> Énoncé 1: D'après le texte sur Rabbi ‘Akiva, à quel âge celui-ci fit-il techouva ?
> Énoncé 2: Donnez la suite du texte sur Rabbi ‘Akiva, en commençant après sa dernière phrase.

Nous allons nous pencher sur la façon d’affronter les véritables gros échecs de la vie. Nous verrons comment ne pas sombrer dans la déprime et la tristesse et comment repartir sur de nouvelles bases.
Un des plus grands Sages de l’histoire juive se nomme Rabbi ‘Akiva qui fit techouva à l’âge de 40 ans. Nous prendrons son histoire personnelle comme base de compréhension de la réussite et de l’échec en général.
Rabbi ‘Akiva étudiait la Thora avec un dévouement total. Il avait créé une très grande yéchiva, la plus grande qui ait jamais existé au monde, comprenant 24 000 élèves, tous de grands tanaïm. Nous savons que les tanaïm, qui étaient les rédacteurs de la michna, possédaient un niveau spirituel très élevé. A leur sujet, la guemara dit : « Si les premiers étaient des anges, nous sommes des hommes et s’ils étaient des hommes, nous sommes alors comparables à des ânes ». Ceux qui se sont exprimés ainsi sont les amoraïm, les Maitres qui rédigèrent le Talmud et qui succédèrent aux tanaïm. Il s’agissait donc d’êtres d’une envergure spirituelle tout à fait exceptionnelle. Hélas, les 24 000 élèves de rabbi ‘Akiva sont tous morts en l’espace d’un mois, entre pessa’h et lag ba’omer, suite à la propagation d'une épidémie.

> Données fournies:
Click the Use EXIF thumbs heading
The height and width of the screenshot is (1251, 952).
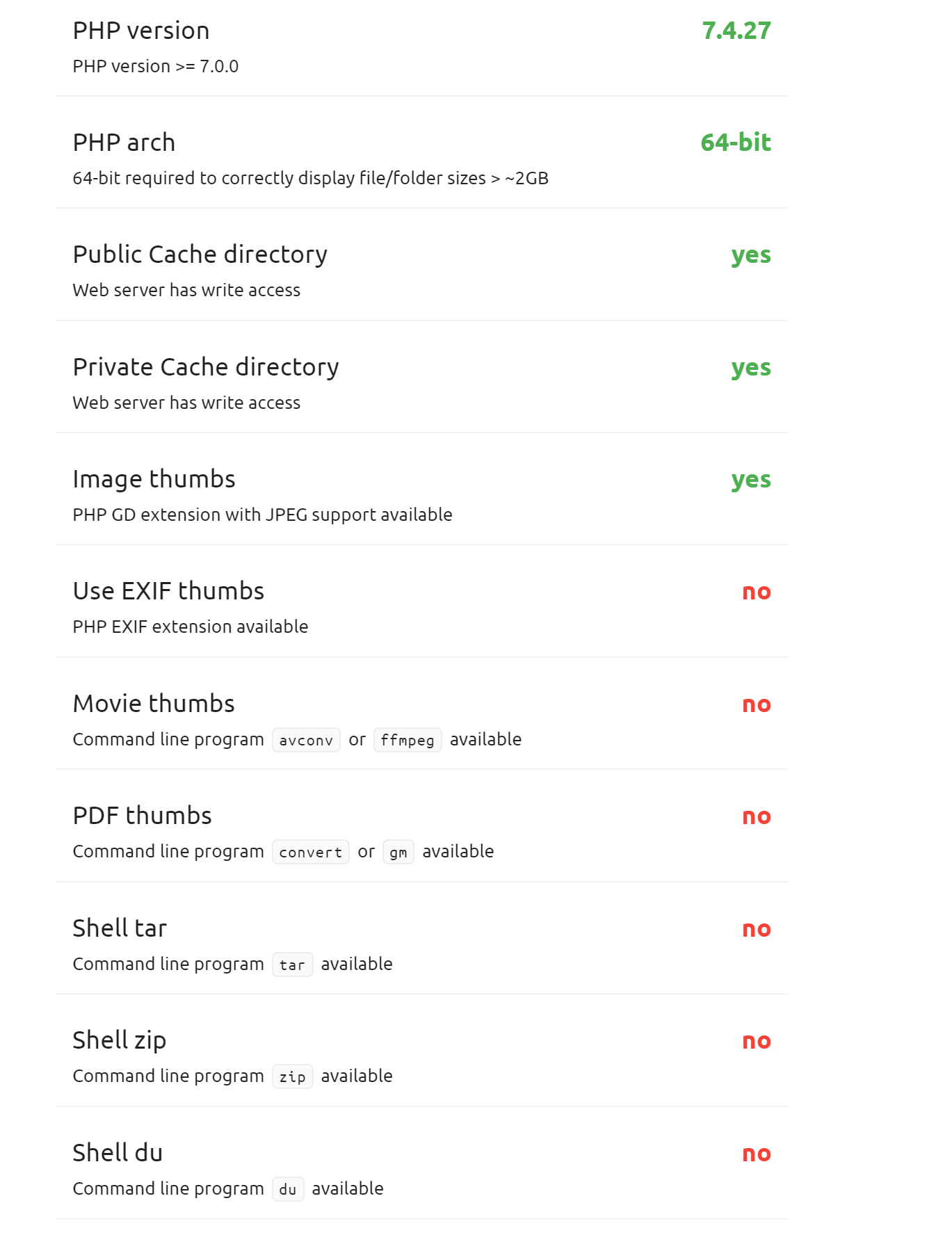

> Réponse attendue 1: À l'âge de 40 ans.

> Réponse attendue 2:
La guemara dit sur cet épisode : « Le monde était désolé ». En effet, à cette époque toute la Thora était concentrée par rabbi ‘Akiva et ses élèves. Une fois la yéchiva décimée, le monde était orphelin de Thora. A la place de rabbi ‘Akiva, n’importe qui aurait renoncé à la tâche, arguant que même du Ciel, on lui signifiait qu’il n’était pas digne d’une telle mission, celle d’assurer la survie du monde grâce à l’étude de la Thora. Mais rabbi ‘Akiva, lui, ne se découragea pas. Bien que seul, il continua à chercher d’autres élèves auxquels il pourrait enseigner la Thora. Il trouva cinq grands disciples dans le sud d’érets Israël, à savoir rabbi Chimon bar Yo’haï, rabbi Méir, rabbi Yéhouda et deux autres élèves. Rabbi ‘Akiva leur enseigna la Thora jusqu’à ce que la lumière du monde brille à nouveau. Et toute la Thora que nous possédons de nos jours, la michna, la guemara, le Zohar hakadoch nous proviennent de ces maitres (rabbi Méir et rabbi Chimon étant plus particulièrement liés au Zohar).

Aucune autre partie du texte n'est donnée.